▶ _Supplied data_:
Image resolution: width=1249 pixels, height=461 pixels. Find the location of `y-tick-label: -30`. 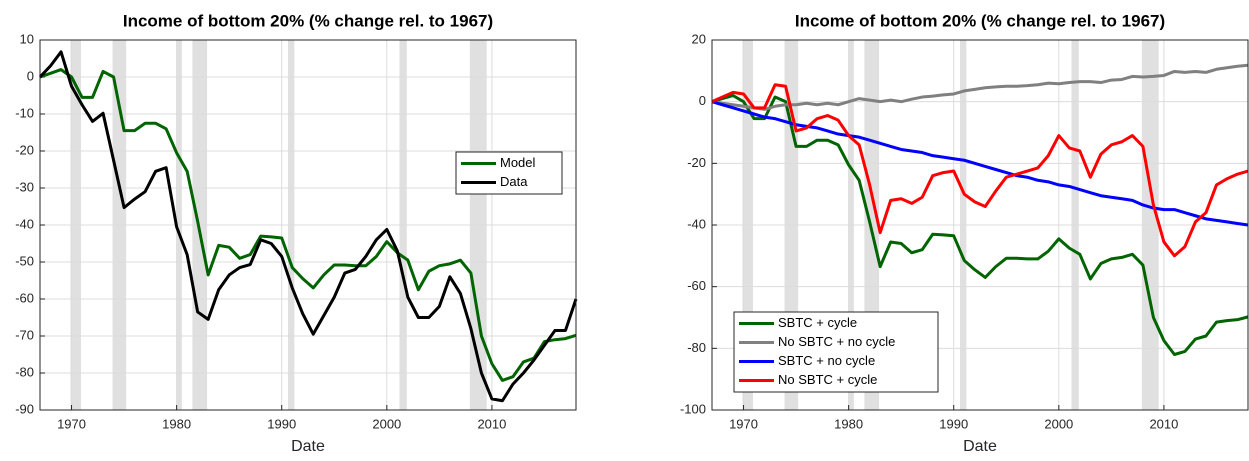

y-tick-label: -30 is located at coordinates (24, 186).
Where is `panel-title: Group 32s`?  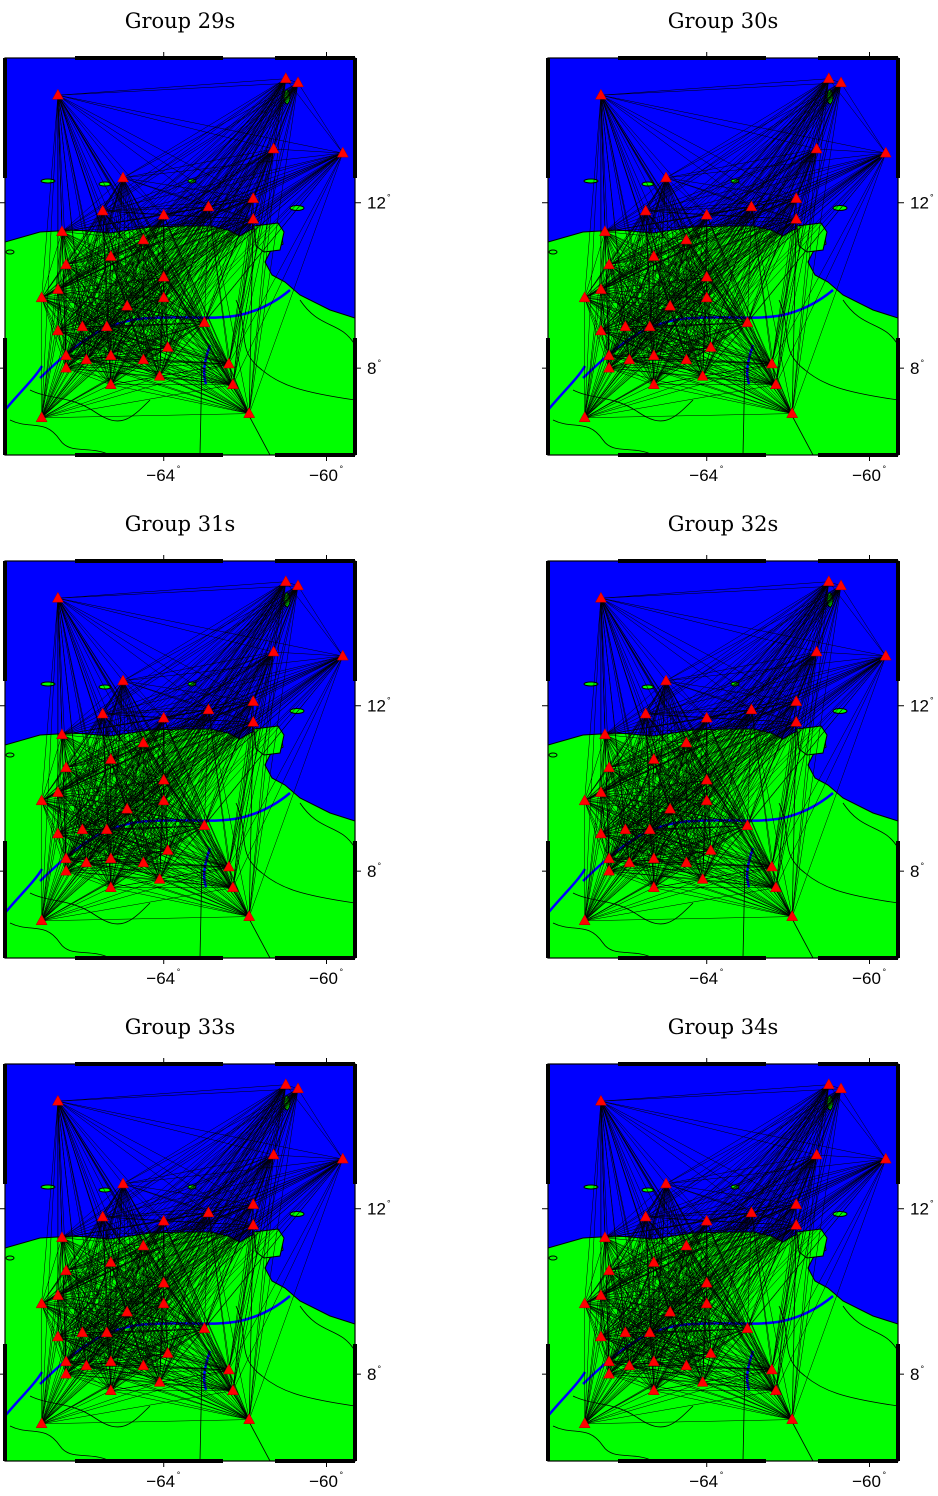
panel-title: Group 32s is located at coordinates (724, 524).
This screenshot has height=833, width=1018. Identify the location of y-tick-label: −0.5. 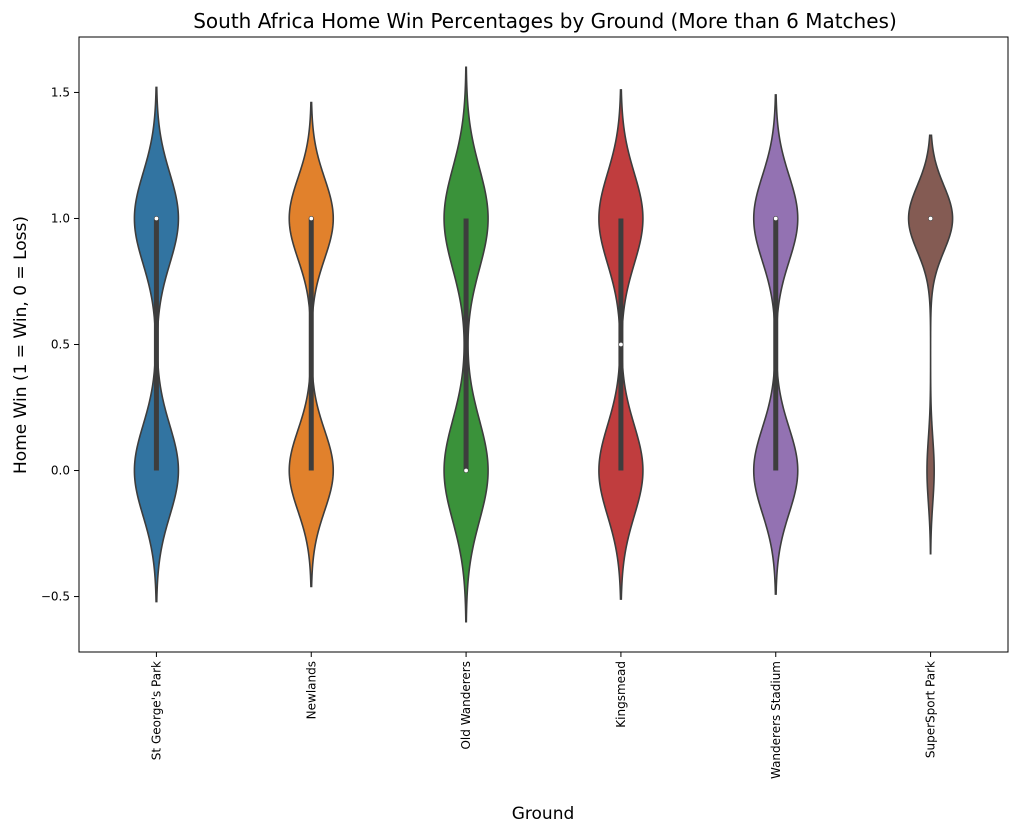
(56, 597).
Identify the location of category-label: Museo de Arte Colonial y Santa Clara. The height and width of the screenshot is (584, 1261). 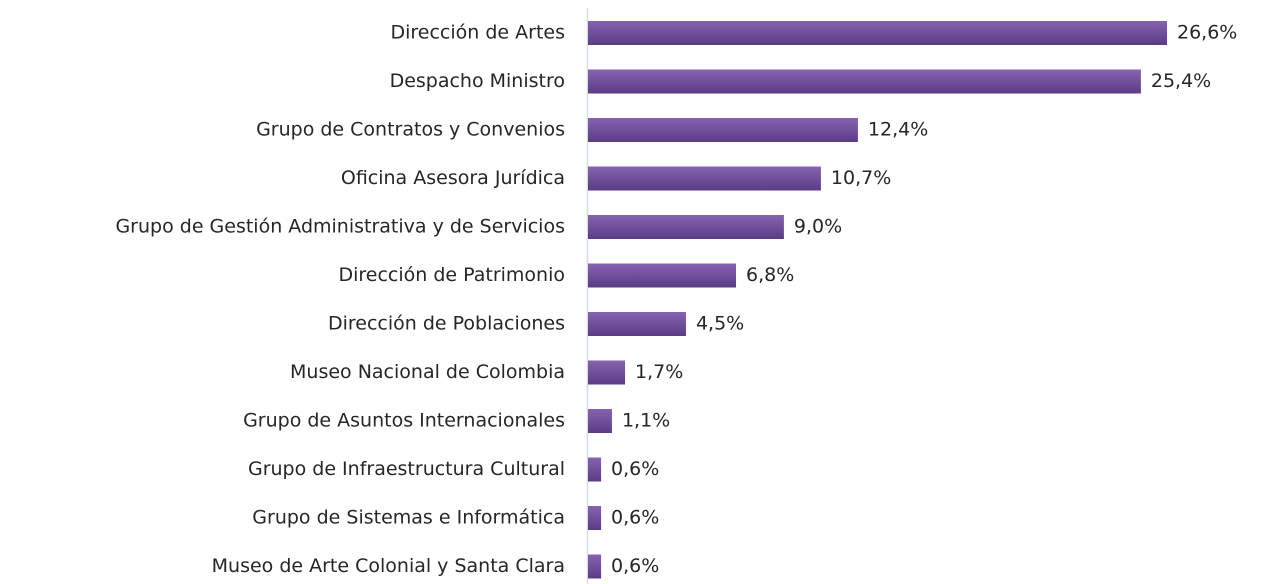
(388, 566).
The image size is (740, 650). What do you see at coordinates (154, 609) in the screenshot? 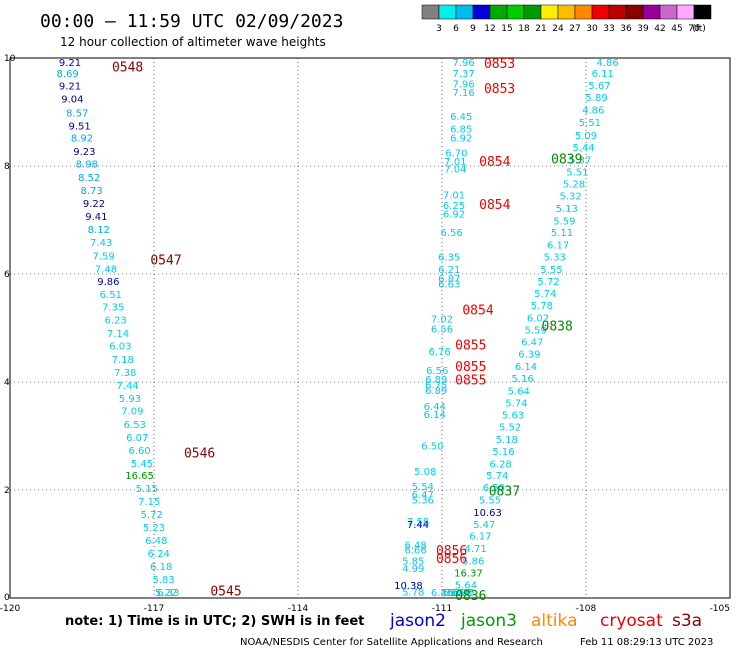
I see `x-tick-label: -117` at bounding box center [154, 609].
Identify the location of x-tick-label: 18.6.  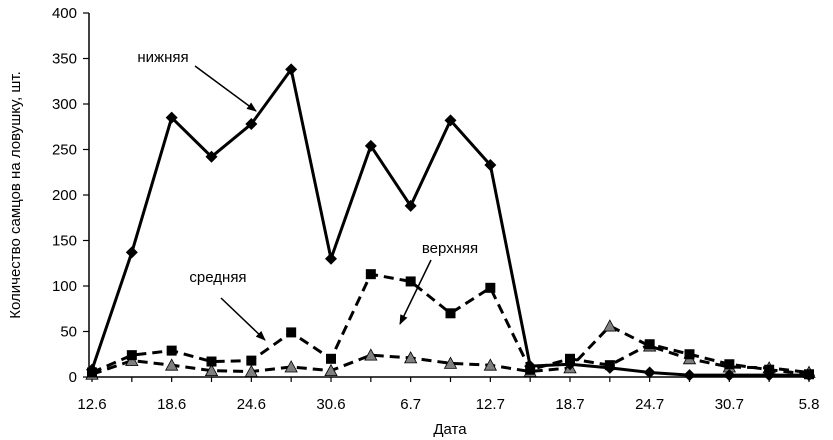
(172, 404).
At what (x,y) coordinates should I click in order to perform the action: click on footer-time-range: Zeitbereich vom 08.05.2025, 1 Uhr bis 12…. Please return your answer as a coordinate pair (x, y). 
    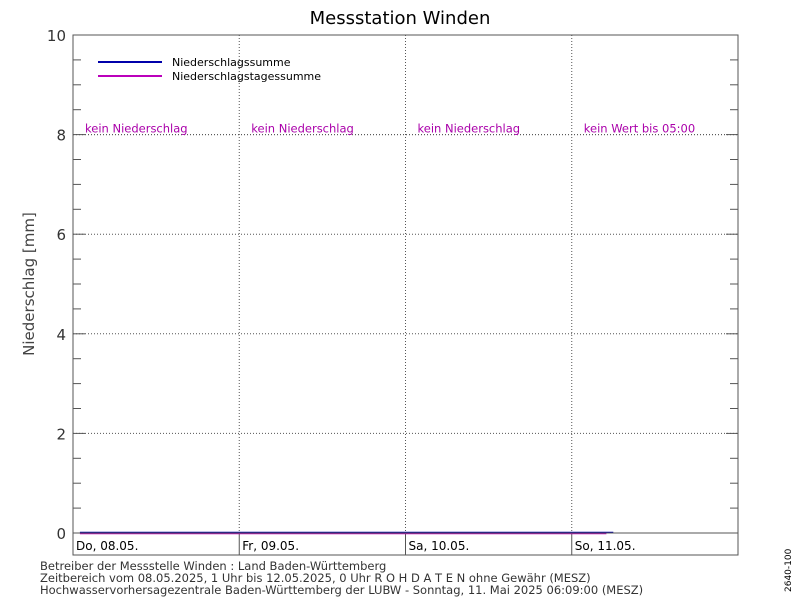
    Looking at the image, I should click on (316, 578).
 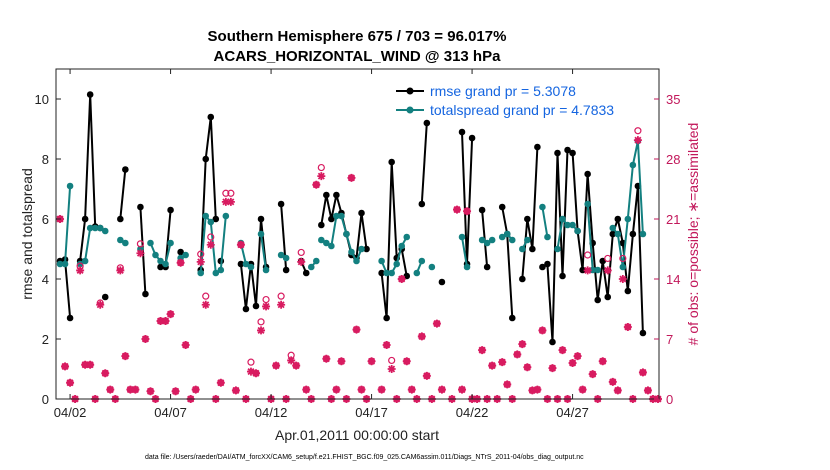 What do you see at coordinates (670, 400) in the screenshot?
I see `y-right-tick-label: 0` at bounding box center [670, 400].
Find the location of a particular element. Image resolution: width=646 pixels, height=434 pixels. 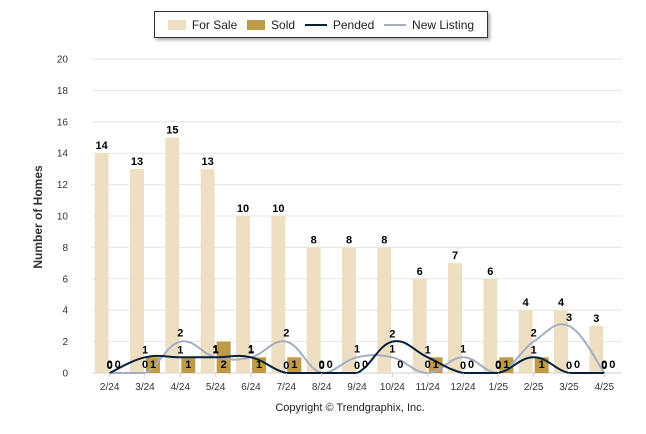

▶ _Instructions for the task_: Change every "location" in the data above to "position" and give the data again with everything else unchanged. Leave out the pictures.

▶ _Response area_:
Image resolution: width=1249 pixels, height=461 pixels. Find the position of `y-tick-label: -30`. 

y-tick-label: -30 is located at coordinates (24, 186).
Where is `panel-title: Group 32s`?  
panel-title: Group 32s is located at coordinates (724, 524).
This screenshot has height=833, width=1018. Identify the position of y-tick-label: −0.5. 
(56, 597).
Identify the position of category-label: Museo de Arte Colonial y Santa Clara. The height and width of the screenshot is (584, 1261). 
(388, 566).
The image size is (740, 650). What do you see at coordinates (154, 609) in the screenshot? 
I see `x-tick-label: -117` at bounding box center [154, 609].
Identify the position of x-tick-label: 18.6.  
(172, 404).
At what (x,y) coordinates should I click in order to perform the action: click on footer-time-range: Zeitbereich vom 08.05.2025, 1 Uhr bis 12…. Please return your answer as a coordinate pair (x, y). 
    Looking at the image, I should click on (316, 578).
  What do you see at coordinates (670, 400) in the screenshot?
I see `y-right-tick-label: 0` at bounding box center [670, 400].
Find the position of a particular element. Image resolution: width=646 pixels, height=434 pixels. 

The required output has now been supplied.